Alla scoperta di “Come acqua”, il nuovo singolo di Luciano D’Abbruzzo

Come Acqua cover singolo Luciano D'AbbruzzoROMA – Il prossimo 23 maggio al Caffè Letterario a Roma sarà presentato il nuovo progetto artistico di Luciano D’Abbruzzo attraverso uno showcase speciale. L’appuntamento a ingresso gratuito lo vedrà in compagnia di Alessandro de Berti e Giancarlo Boccitto, chitarre. I due saranno presenti anche nel prossimo tour estivo.

In questi giorni é uscito per Sony Music nei digital store e sulle più frequentate piattaforme per l’ascolto in streaming il suo nuovo singolo dal titolo “Come Acqua”, che dà anche il nome ad un EP (con tre brani: “Il Guardiano del bosco”, “L’ultima festa”, oltre al singolo). Nel video della canzone, diretto dalla regista Alessia Magnano i colori accesi della fotografia fanno da sfondo ad una bella storia di donna, confusa tra gli oggetti alla rinfusa nella sua stanza, un po’ come le turbolenze dell’animo femminile fissate nei pensieri scritti e cancellati sui biglietti che scandiscono il video stesso.

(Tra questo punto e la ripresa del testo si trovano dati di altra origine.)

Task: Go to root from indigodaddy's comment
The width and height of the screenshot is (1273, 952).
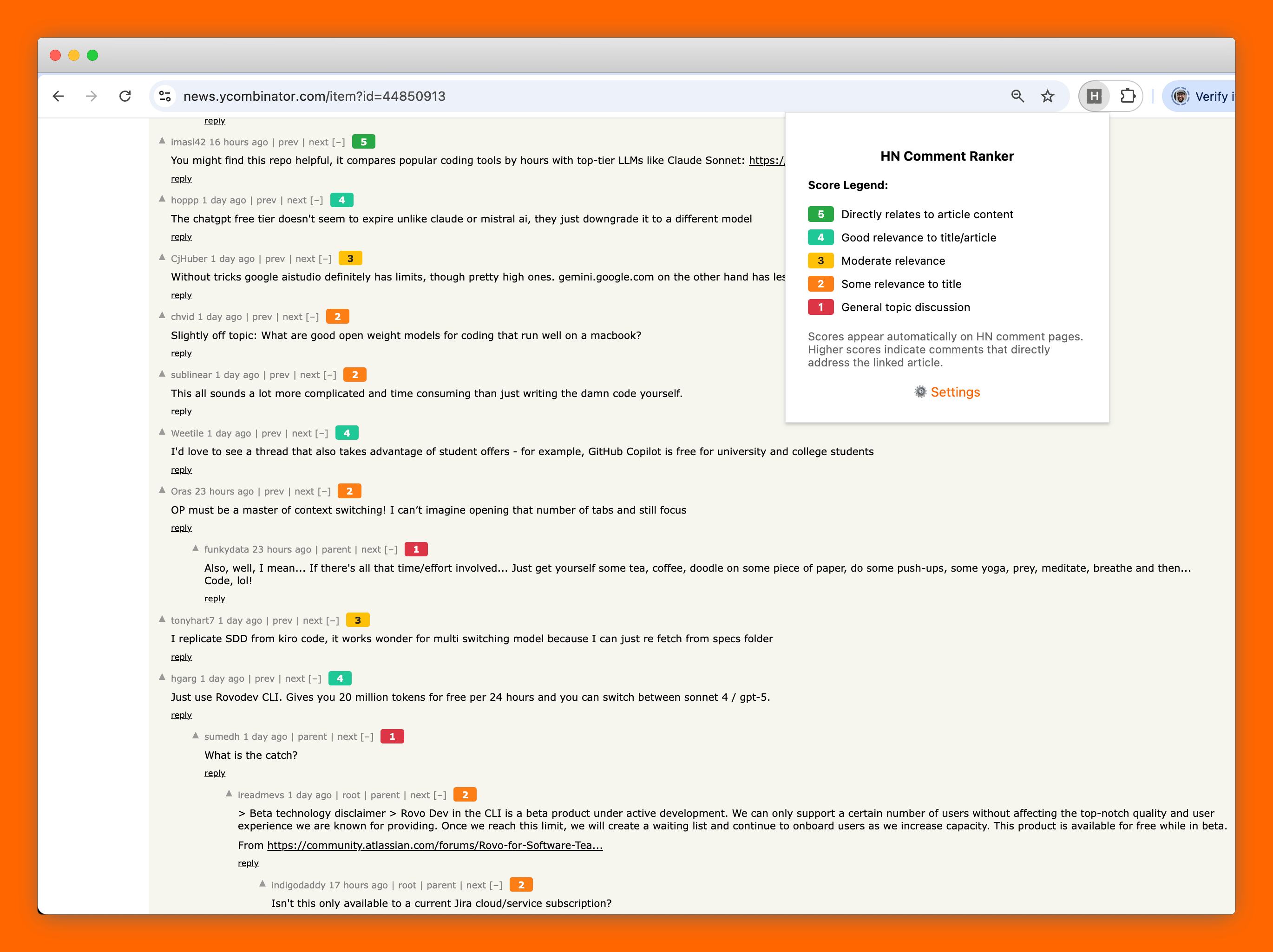Action: (x=407, y=885)
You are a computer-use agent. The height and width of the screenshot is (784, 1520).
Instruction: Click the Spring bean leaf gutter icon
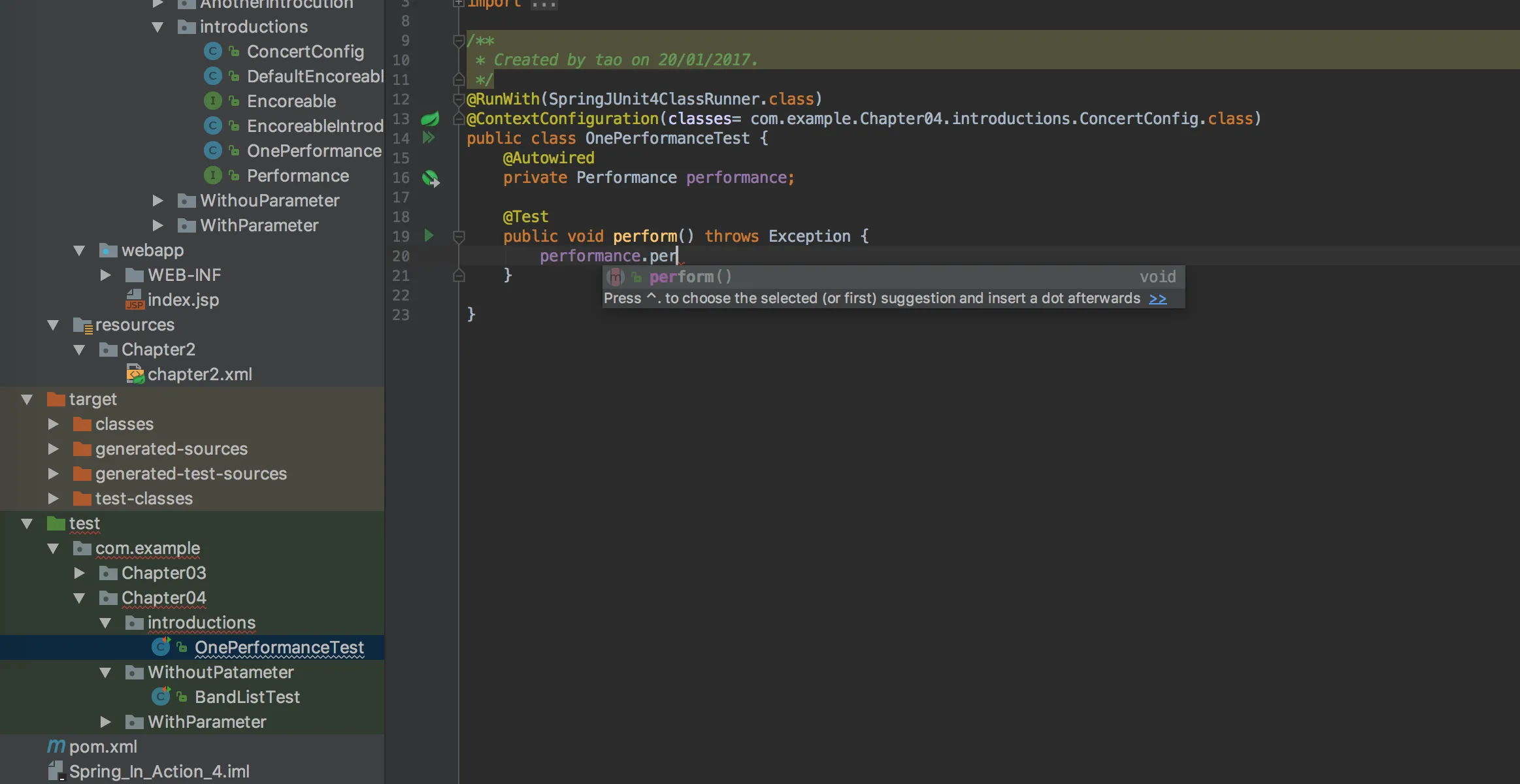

Con un passato da band leader nei MIG, Luciano D’Abbruzzo ha ricevuto due anni fa da Dori Ghezzi il “Premio Fabrizio De Andrè” per la canzone “L’Ultima Festa”, vanta esperienze live importanti – come al Primo Maggio di Piazza San Giovanni e al “Musicultura” – e un riconoscimento al 5° Festival Mondiale della Poesia sul Colle dell’Infinito, sempre a Recanati, per i suoi scritti.

Del nuovo progetto dice che “è arrivato il momento, dopo una notturna attesa, di lasciare per qualche tempo i sentieri del bosco e di scendere in città per incontrarvi e raccontare, a chi vorrà ascoltare, le storie, le poesie, e le nuove canzoni del Guardiano, il mio particolare alter ego…”.

La sua interpretazione musicale possiede un forte connotato sociale ed educativo: il cantautore, infatti, porta avanti da diversi anni numerose attività nelle scuole in favore della Campagna di Promozione dei Diritti Umani.

Oggi, con Sony Music Italy Luciano D’Abbruzzo è sempre più un artista diviso a metà tra la sua anima e il suo alter ego, il Guardiano appunto: il suo è un linguaggio musicale che tende ad avvicinare spesso le due facce, apparentemente diverse ma che, in fondo, trovano un loro contrappunto ed un’innata affinità. Non solo canzoni ma poesie, che guardano alla realtà del mondo con un occhio scrupoloso e mai banale, che rispecchiano alla perfezione il modo di concepire l’arte come una comunione d’intenti di storie, racconti ed emozioni.